In: Economics
| Thickness | Installation Cost | annual savings | Maintenance once in each 2 years | 
| 2cm | 217000 | 68000 | 4600 | 
| 5cm | 446000 | 125000 | 0 | 
Useful lives of both alternatives are 10 years.
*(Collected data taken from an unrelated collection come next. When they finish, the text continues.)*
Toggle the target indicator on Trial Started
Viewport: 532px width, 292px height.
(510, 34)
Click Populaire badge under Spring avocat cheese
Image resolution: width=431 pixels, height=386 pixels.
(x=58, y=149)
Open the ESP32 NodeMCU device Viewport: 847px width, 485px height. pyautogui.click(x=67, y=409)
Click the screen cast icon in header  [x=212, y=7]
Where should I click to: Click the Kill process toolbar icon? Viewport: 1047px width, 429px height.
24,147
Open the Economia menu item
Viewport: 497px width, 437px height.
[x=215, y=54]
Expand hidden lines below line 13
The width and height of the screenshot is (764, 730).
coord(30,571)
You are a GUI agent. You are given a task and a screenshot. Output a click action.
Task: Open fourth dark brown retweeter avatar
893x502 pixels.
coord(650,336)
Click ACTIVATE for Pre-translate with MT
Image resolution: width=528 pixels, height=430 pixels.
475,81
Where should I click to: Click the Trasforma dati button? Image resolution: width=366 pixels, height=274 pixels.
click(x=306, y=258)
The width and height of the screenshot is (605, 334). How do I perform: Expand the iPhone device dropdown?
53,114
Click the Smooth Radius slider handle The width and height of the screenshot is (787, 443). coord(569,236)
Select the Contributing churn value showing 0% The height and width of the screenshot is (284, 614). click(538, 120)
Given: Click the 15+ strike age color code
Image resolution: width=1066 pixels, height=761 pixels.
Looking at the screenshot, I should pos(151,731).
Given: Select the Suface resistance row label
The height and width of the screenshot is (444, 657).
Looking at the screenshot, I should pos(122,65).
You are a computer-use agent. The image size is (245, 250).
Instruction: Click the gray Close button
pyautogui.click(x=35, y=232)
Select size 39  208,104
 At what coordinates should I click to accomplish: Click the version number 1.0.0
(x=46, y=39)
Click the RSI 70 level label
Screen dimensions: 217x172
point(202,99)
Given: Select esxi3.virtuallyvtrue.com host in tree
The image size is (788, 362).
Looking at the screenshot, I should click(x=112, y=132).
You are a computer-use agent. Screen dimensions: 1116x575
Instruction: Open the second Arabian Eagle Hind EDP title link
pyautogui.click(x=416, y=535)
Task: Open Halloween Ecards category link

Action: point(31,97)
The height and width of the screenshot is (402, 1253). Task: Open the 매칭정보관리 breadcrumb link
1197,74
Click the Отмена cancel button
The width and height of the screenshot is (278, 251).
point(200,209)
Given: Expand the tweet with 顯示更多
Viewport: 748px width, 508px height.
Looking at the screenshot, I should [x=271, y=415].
Find the best alternative using discounted payback period when MARR= %13 per year
Take the case when thickness is 2 cm
Following schedule can be generated
| Year , n | Cash Flow, CF | Discounted cash flow, DCF= CF/(1+13%)^n | Cumulative discounted cash flow | 
| 0 | -217000 | -217000.00 | -217000.00 | 
| 1 | 68000 | 60176.99 | -156823.01 | 
| 2 | 63400 | 49651.50 | -107171.51 | 
| 3 | 68000 | 47127.41 | -60044.10 | 
| 4 | 63400 | 38884.41 | -21159.69 | 
| 5 | 68000 | 36907.68 | 15747.98 | 
| 6 | 63400 | 30452.19 | 46200.18 | 
| 7 | 68000 | 28904.12 | 75104.30 | 
| 8 | 63400 | 23848.54 | 98952.84 | 
| 9 | 68000 | 22636.17 | 121589.01 | 
| 10 | 63400 | 18676.90 | 140265.91 | 
Discounted payback period in case when thickness is 2
cm=4+21159.69/36907.68=4.57 years
Now consider
Take the case when thickness is 5 cm
Following schedule can be generated
| Year , n | Cash Flow, CF | Discounted cash flow, DCF= CF/(1+13%)^n | Cumulative discounted cash flow | 
| 0 | -446000 | -446000.00 | -446000.00 | 
| 1 | 125000 | 110619.47 | -335380.53 | 
| 2 | 125000 | 97893.34 | -237487.20 | 
| 3 | 125000 | 86631.27 | -150855.93 | 
| 4 | 125000 | 76664.84 | -74191.08 | 
| 5 | 125000 | 67844.99 | -6346.09 | 
| 6 | 125000 | 60039.82 | 53693.72 | 
| 7 | 125000 | 53132.58 | 106826.30 | 
| 8 | 125000 | 47019.98 | 153846.29 | 
| 9 | 125000 | 41610.60 | 195456.89 | 
| 10 | 125000 | 36823.54 | 232280.43 | 
Discounted payback period in case when thickness is 5 cm=5+6346.09/60039.82=5.11 years
Discounted payback period is lower in case thickness is 2 cm. It should be selected.